__Problem description__:
Copy out every line of the data where the word "agent" is found.

__Recorded data__:

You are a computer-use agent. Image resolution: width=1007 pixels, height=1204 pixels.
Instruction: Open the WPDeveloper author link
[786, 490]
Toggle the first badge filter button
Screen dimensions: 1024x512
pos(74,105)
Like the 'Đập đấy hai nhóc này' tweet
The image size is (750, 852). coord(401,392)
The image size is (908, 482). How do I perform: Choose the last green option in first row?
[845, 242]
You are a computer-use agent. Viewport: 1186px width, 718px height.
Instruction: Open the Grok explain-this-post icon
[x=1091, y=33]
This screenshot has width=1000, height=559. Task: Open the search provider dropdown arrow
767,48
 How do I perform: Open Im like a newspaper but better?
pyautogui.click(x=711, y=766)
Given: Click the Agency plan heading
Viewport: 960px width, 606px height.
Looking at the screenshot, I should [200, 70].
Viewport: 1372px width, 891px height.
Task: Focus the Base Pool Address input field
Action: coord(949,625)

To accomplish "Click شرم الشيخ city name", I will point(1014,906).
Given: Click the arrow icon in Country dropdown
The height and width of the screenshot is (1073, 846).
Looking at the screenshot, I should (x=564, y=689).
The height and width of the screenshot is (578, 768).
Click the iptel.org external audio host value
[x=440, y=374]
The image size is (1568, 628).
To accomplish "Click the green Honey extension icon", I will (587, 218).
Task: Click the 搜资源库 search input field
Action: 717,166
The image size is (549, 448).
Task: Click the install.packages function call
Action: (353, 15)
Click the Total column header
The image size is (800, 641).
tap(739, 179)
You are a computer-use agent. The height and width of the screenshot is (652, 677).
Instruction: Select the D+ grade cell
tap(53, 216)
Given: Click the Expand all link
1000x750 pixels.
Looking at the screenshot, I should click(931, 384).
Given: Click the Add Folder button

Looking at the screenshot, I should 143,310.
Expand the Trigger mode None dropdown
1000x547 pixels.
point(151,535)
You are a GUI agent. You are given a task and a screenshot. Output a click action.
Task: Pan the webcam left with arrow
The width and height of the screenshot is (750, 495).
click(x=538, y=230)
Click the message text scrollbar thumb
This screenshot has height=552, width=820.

__Solution to this exercise__:
You are a computer-use agent. Image resolution: width=1007 pixels, height=1204 pixels.
You are a computer-use agent. Viewport: 1186px width, 718px height.
You are a computer-use agent. The height and width of the screenshot is (652, 677).
You are a GUI agent. You are given a task and a screenshot. Output a click action.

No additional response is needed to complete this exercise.